→ **Text**

════════

Als nächstes auf der Hauptbühne: die schwedische Sängerin Lykke Li. Der Unterschied zu ihrem Vorgänger Stormzy könnte nicht größer sein: statt hartem Straßenrap gab’s verträumten, melancholische Elektro-Pop. Als Lykke Li die Fans mit einem „I am so happy to be here!“ begrüßt hat, hat sie zwar eher traurig geguckt, aber das heißt nichts. Wer Pressebilder von ihr kennt, weiß, dass Lachen einfach nicht ihr Ding ist. Da verwundert es gar nicht, dass ihr aktuelles Album „So Sad So Sexy“ heißt. Ach ja, sie hat natürlich auch ihren Sommerhit „I Follow Rivers“ gespielt.

Kendrick Lamar

Hype hin oder her, Kendrick einer der einflussreichsten Rapper der letzten Jahre. Bei den ganzen Bling-Bling-Rappern heutzutage ist es wichtig, dass es noch politischen Rap gibt. Message statt Gucci-Gucci. Besonders in der Ära Trump. Ihr merkt, ich bin ein Fan. Umso enttäuschter war ich, als Kendrick seine Fans 45 Minuten warten lassen hat. Als es dann die ersten Buhrufe aus dem Publikum gab, ging’s dann plötzlich ganz schnell: Kendrick springt auf die Bühne und spielt „DNA“. Blöd nur, dass der Sound an unserem Standort ziemlich mies war. Bei uns kam nur ein wummernder Bass und Kendricks Stimme an. Wenn ich die Lyrics nicht kennen würde, wäre es schwer gewesen, die Songs auseinander zu halten. Bringt doch nix – wir sind nach der Hälfte des Konzerts nach Hause gegangen. Uns wurde aber versichert, dass der Sound weiter vorne gut war und Kendrick ordentlich abgeliefert hat.

════════

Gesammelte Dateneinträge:

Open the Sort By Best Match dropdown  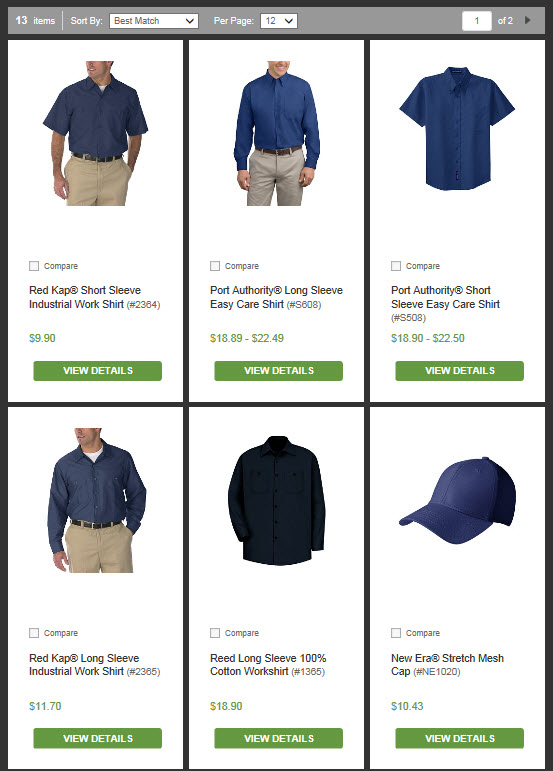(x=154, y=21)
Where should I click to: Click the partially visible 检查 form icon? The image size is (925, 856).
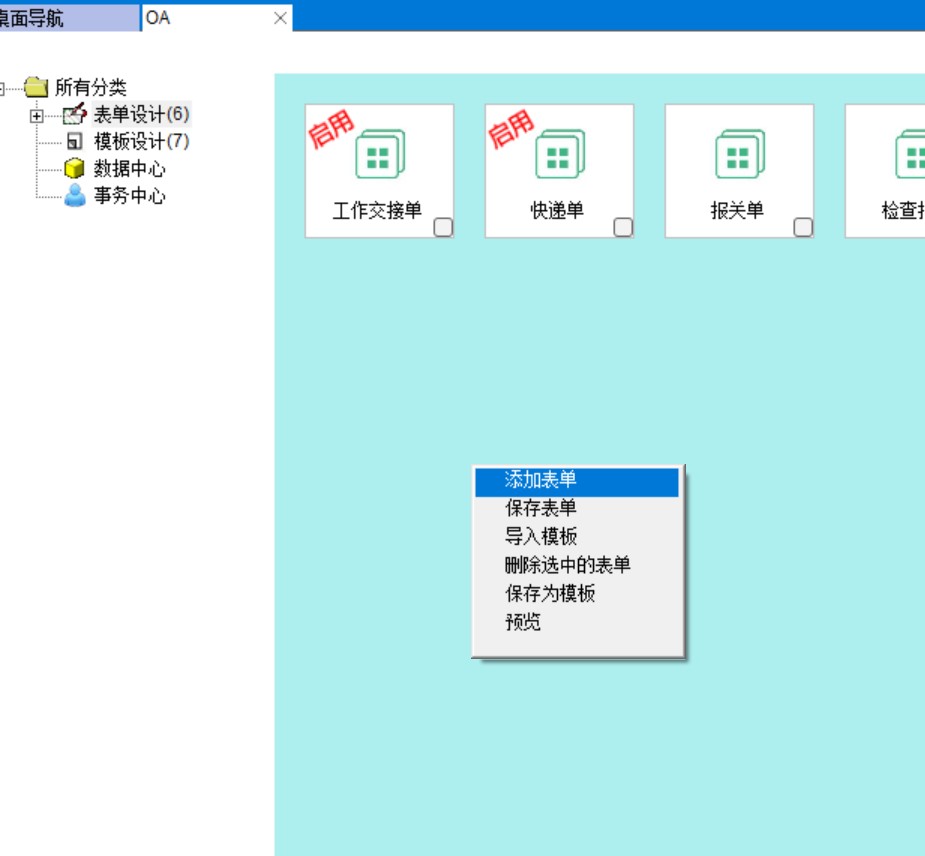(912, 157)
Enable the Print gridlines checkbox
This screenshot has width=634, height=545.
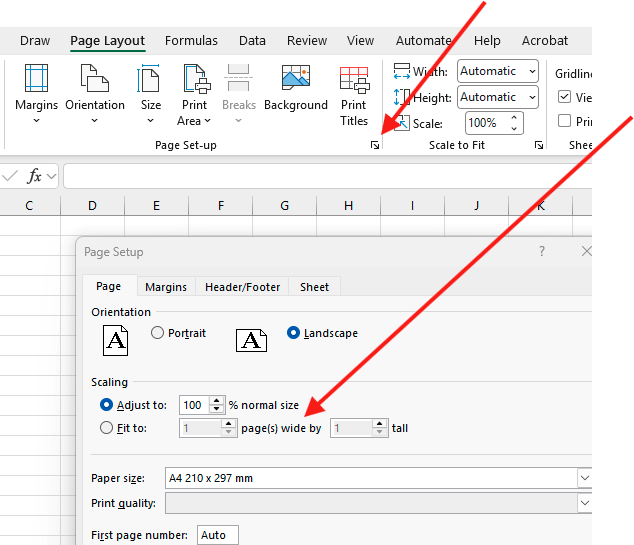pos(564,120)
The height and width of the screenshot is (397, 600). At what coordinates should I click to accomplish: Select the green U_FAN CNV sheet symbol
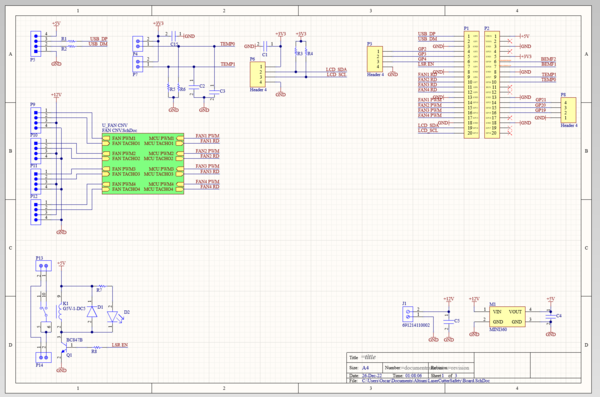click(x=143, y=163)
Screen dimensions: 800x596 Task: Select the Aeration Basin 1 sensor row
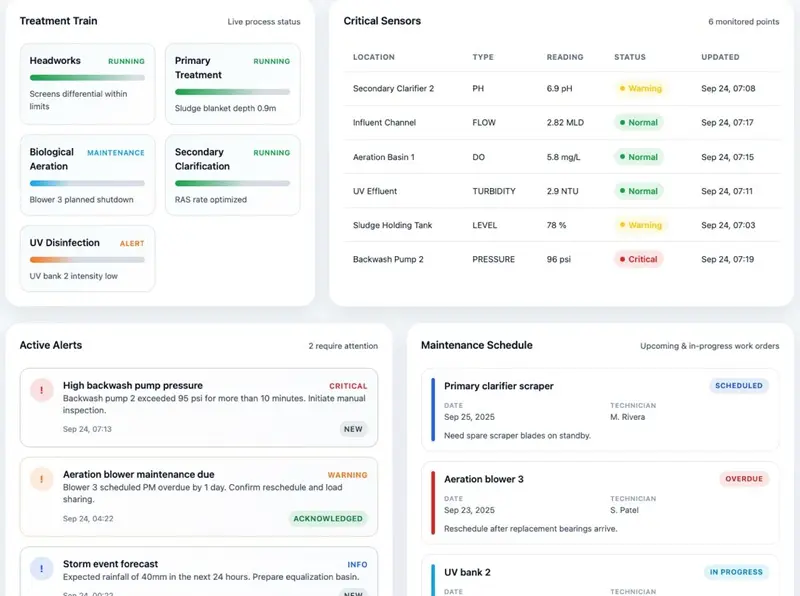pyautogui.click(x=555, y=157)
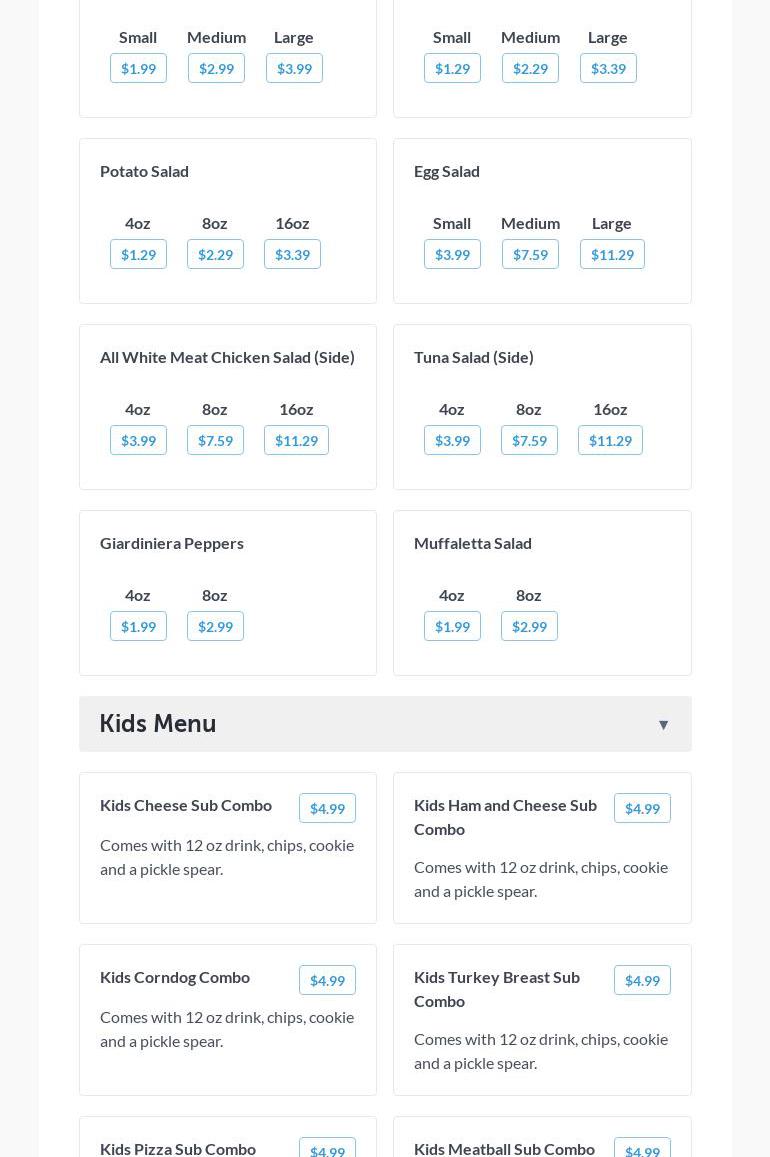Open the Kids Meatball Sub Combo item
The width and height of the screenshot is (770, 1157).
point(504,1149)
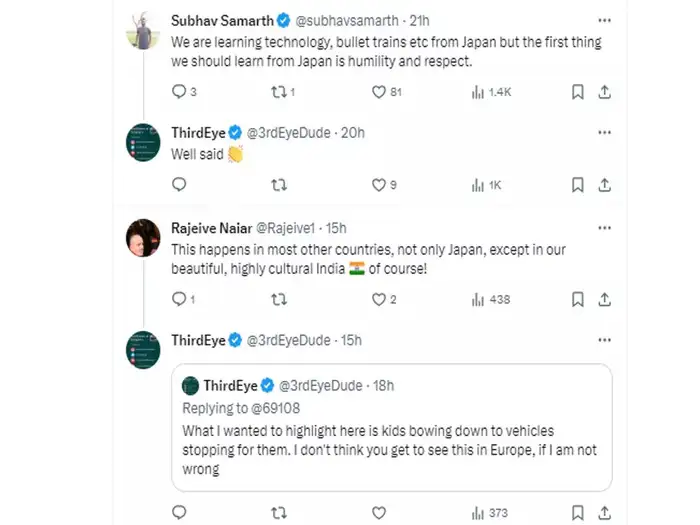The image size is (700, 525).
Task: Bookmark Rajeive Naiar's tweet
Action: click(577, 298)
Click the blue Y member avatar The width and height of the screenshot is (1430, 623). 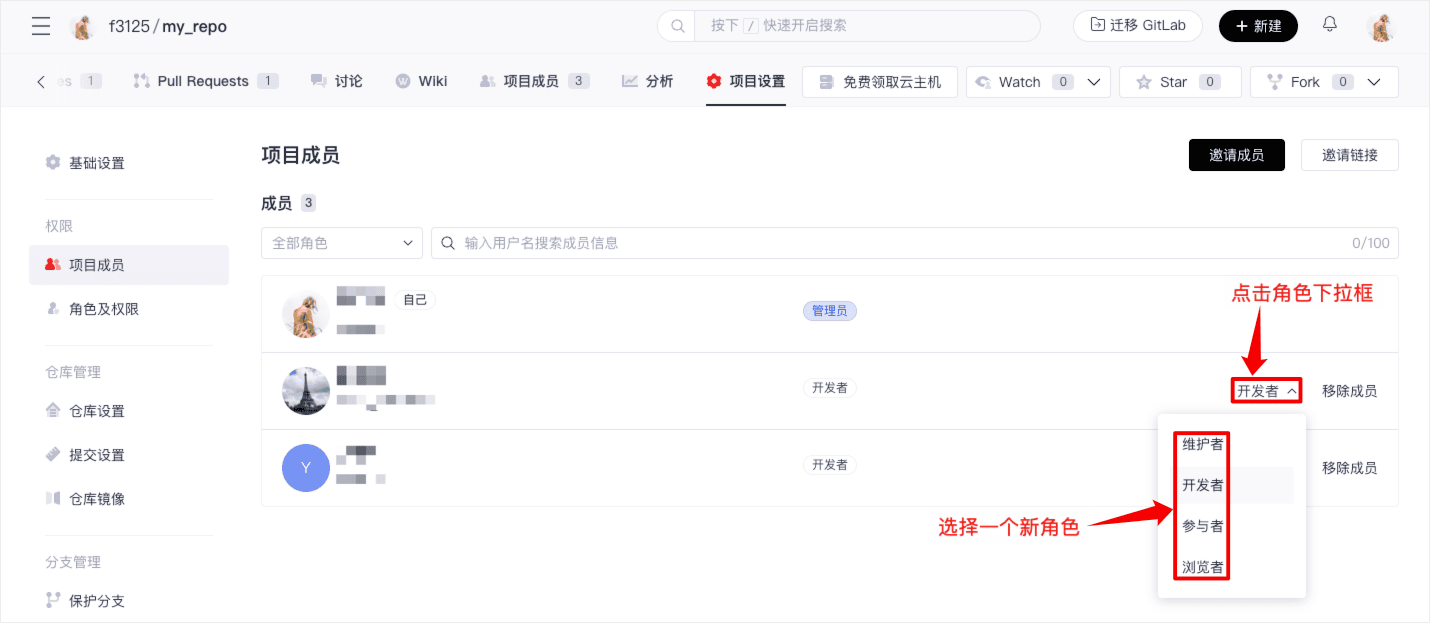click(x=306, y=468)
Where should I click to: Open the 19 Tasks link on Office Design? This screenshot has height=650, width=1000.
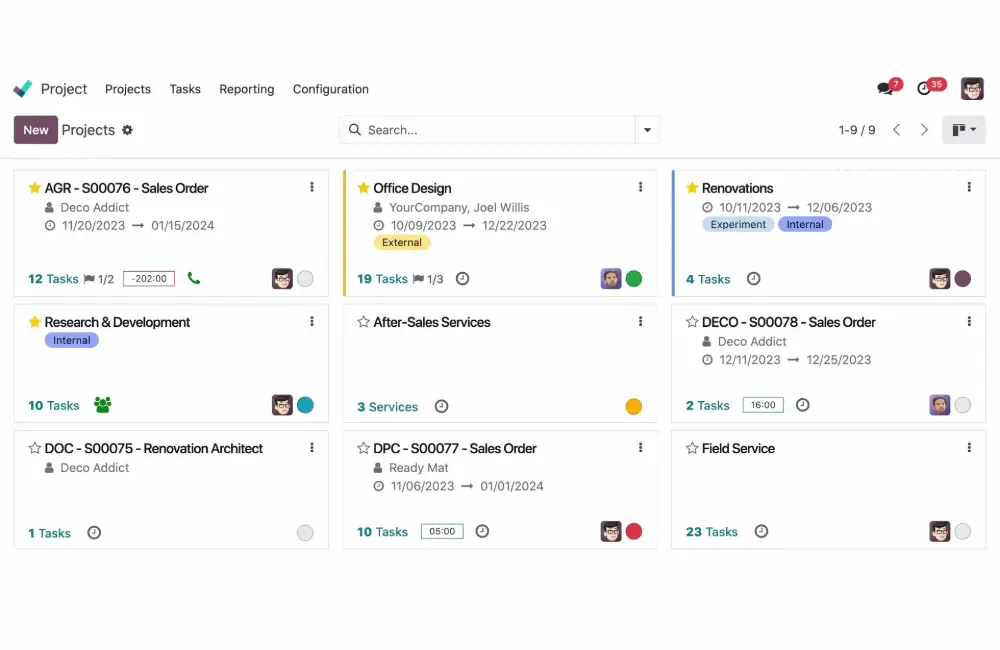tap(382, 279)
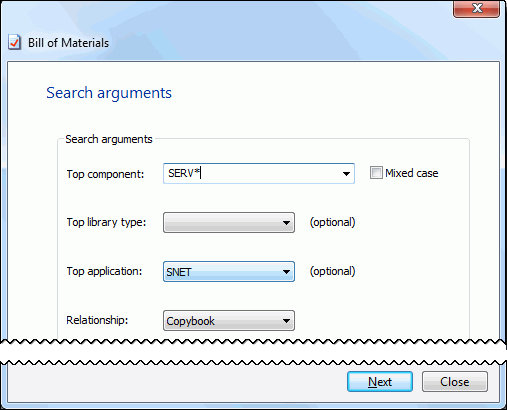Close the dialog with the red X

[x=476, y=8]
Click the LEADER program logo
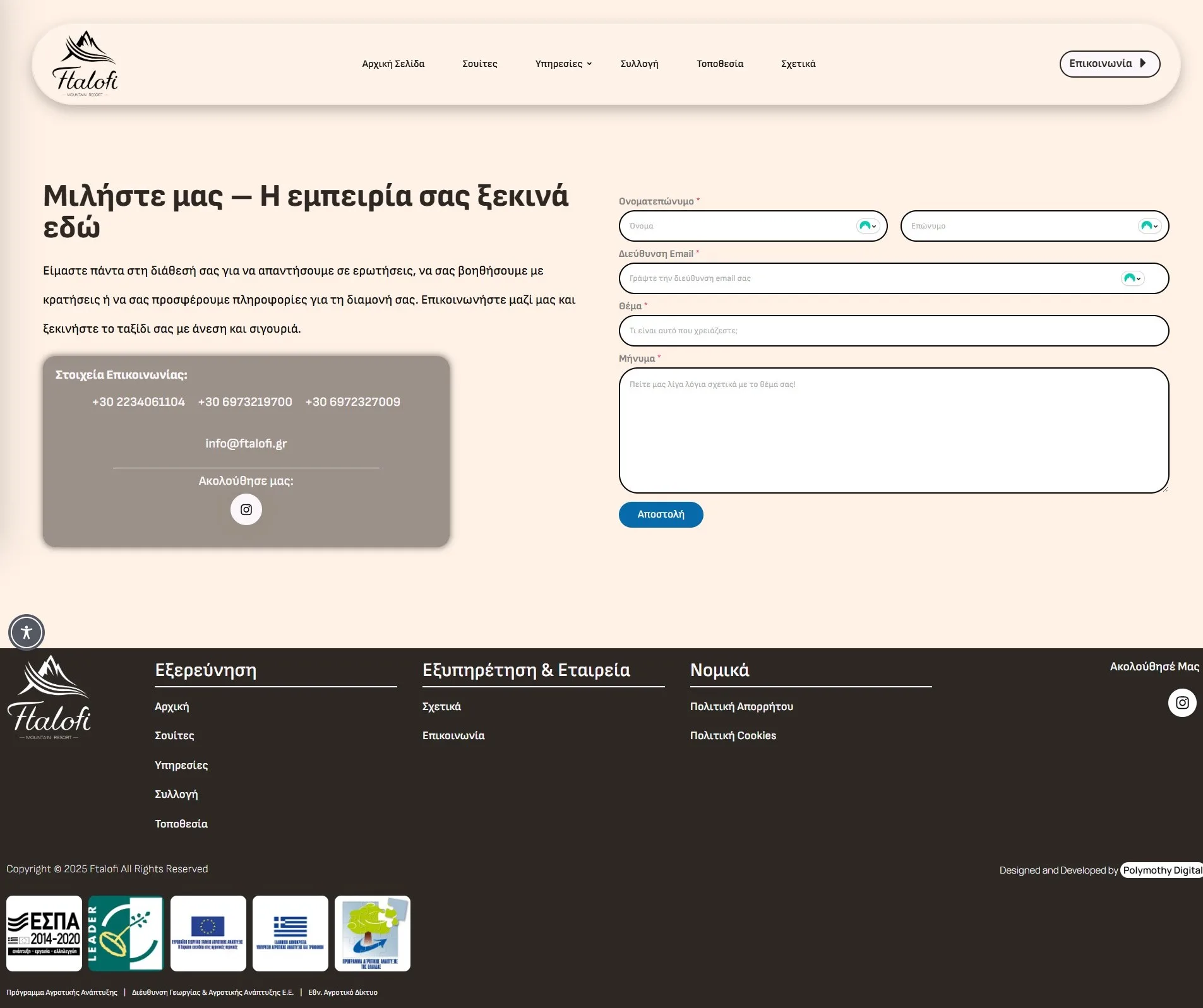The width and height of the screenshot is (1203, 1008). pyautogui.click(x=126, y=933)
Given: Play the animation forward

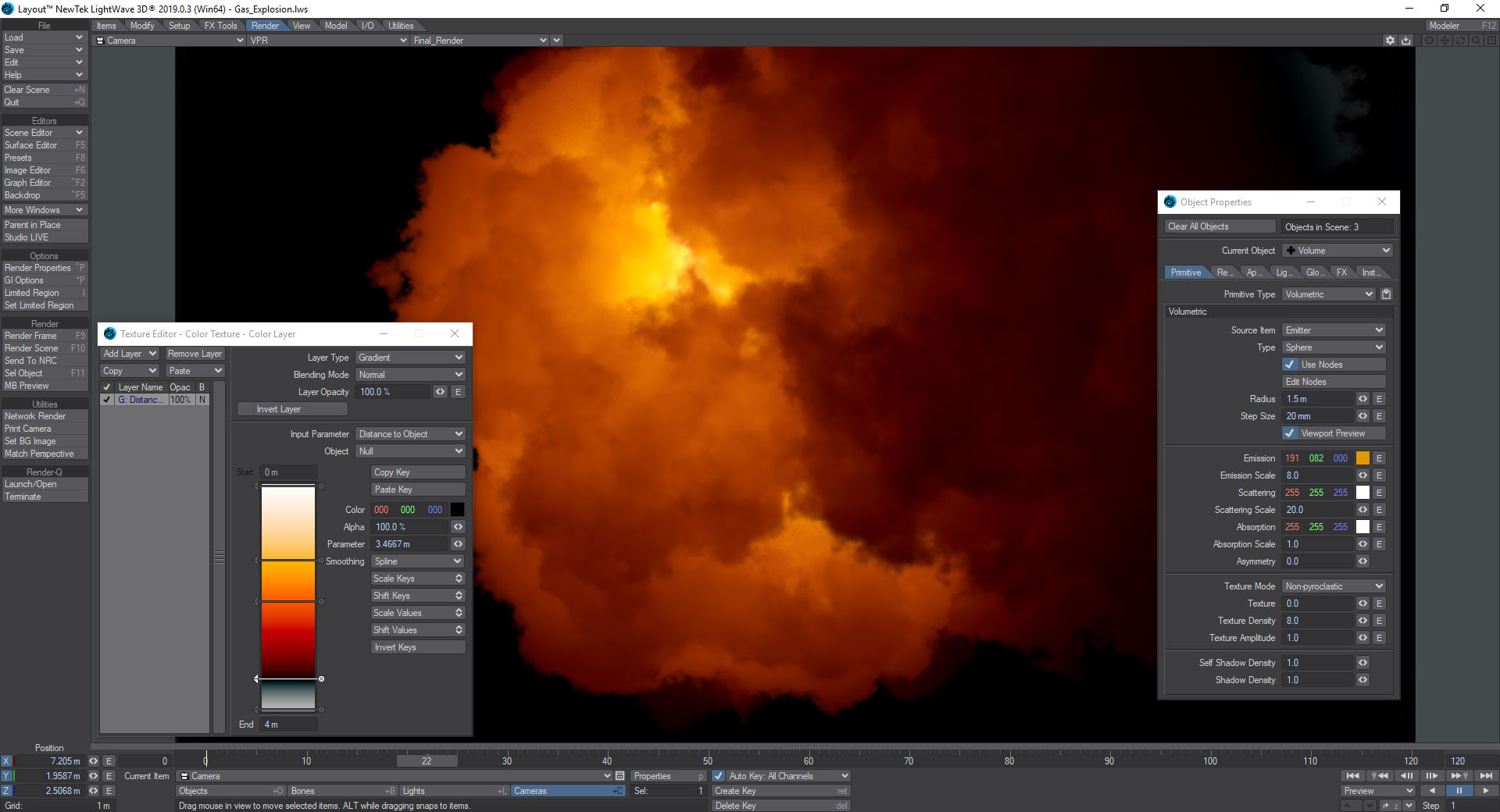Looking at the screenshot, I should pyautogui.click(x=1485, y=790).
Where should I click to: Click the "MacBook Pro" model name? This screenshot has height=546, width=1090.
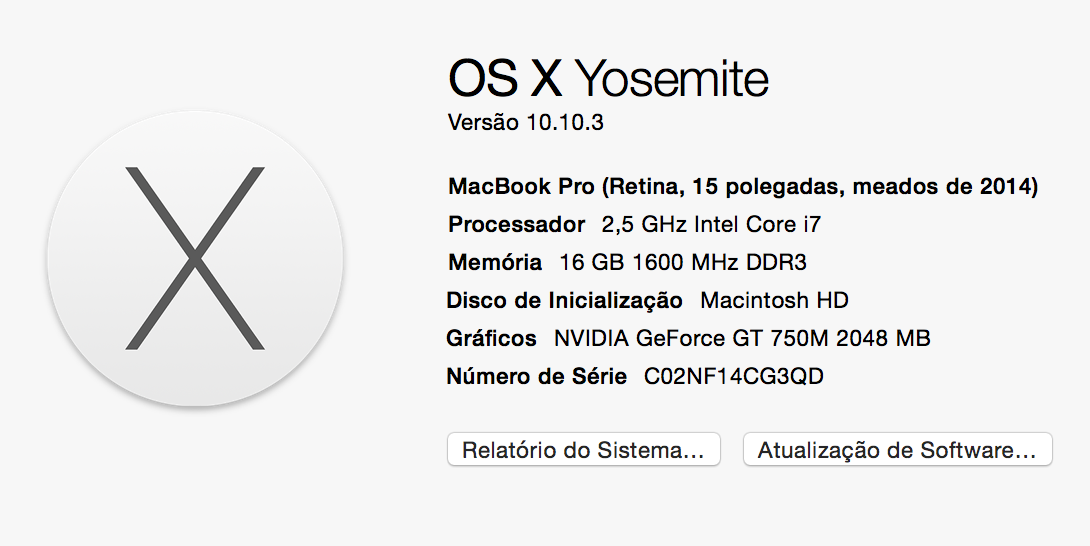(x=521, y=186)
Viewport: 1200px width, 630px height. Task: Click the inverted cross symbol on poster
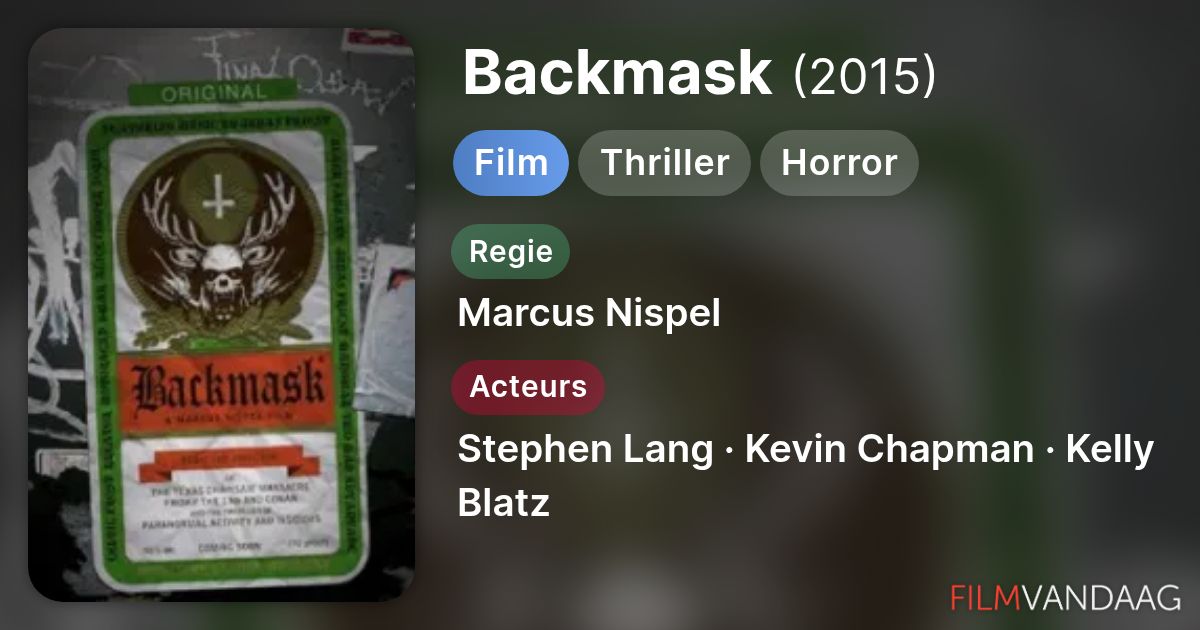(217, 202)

════════

→ **Aufgabenliste**
- a) Nenne alle Musikerinnen und Musiker, die im Festivalbericht namentlich genannt werden.
- b) Schreibe den Festivalbericht im Anschluss an seinen letzten Satz weiter.

→ **Ergebnisse je Aufgabe**
- a) Lykke Li, Stormzy, Kendrick Lamar

- b)
Sziget Festival 2018 – Tag 2

Apey & the Pea

Was gehört zu einem guten Start in den Tag? Ungarischer Heavy Metal natürlich. Apey & the Pea haben um 16 Uhr auf der Hauptbühne gespielt und auch den verpenntesten Festivalbesucher unsanft geweckt. Knallharter Metal! Doublebass! 666! Satan! I am Hell! Und vor der Bühne: bunte Sziget Fans und Instagram-Mädchen in Hippiekleidchen, die mit den geschmückten Haaren moschen. Erster Gedanke: irgendwie fake. Zweiter Gedanke: irgendwie cool. Denn genau das macht Festivals doch aus: du kannst neue Bands entdecken und deinen musikalischen Horizont erweitern. Du wärst vielleicht nie auf ein Metal-Konzert gegangen, schaust dir hier aber Apey & the Pea live an.

Bonobo

Als nächstes haben wir Bonobo live auf der Hauptbühne gesehen. Zu einem kitschig-traumhaften Sonnenuntergang gab’s elektronische Downtempo Songs, die er zusammen mit 6 Musikern und zahlreichen Instrumenten gespielt hat. Als dann auch noch die Sängerin Szjerdene auf die Bühne kam und ihre wunderbare Stimme auf die Songs gelegt hat, ist dann wohl der letzte Fan dahingeschmolzen.

Cigarettes After Sex

Nach Bonobo sind wir in das gigantische Zirkuszelt gegangen, das direkt hinter der Hautbühne aufgebaut war. Die Temperaturen waren zwar tropisch, aber immerhin gab’s Schatten. Schnell noch ein kühles Bier holen und die nächste Band anschauen: Cigarettes After Sex aus den USA, die ich schon auf dem Positivus Festival in Lettland gesehen habe. Die Ambient-Pop Band um Sänger Greg Gonzalez hat mal wieder sehr gefühlvoll gespielt, aber ich bleibe dabei: Irgendwie passt der ein entspannte Sound nicht auf ein Festival. Die Fans vor der Bühne waren anderer Meinung und haben jeden Song mit lautem Jubel gefeiert.

Wer war sonst noch da?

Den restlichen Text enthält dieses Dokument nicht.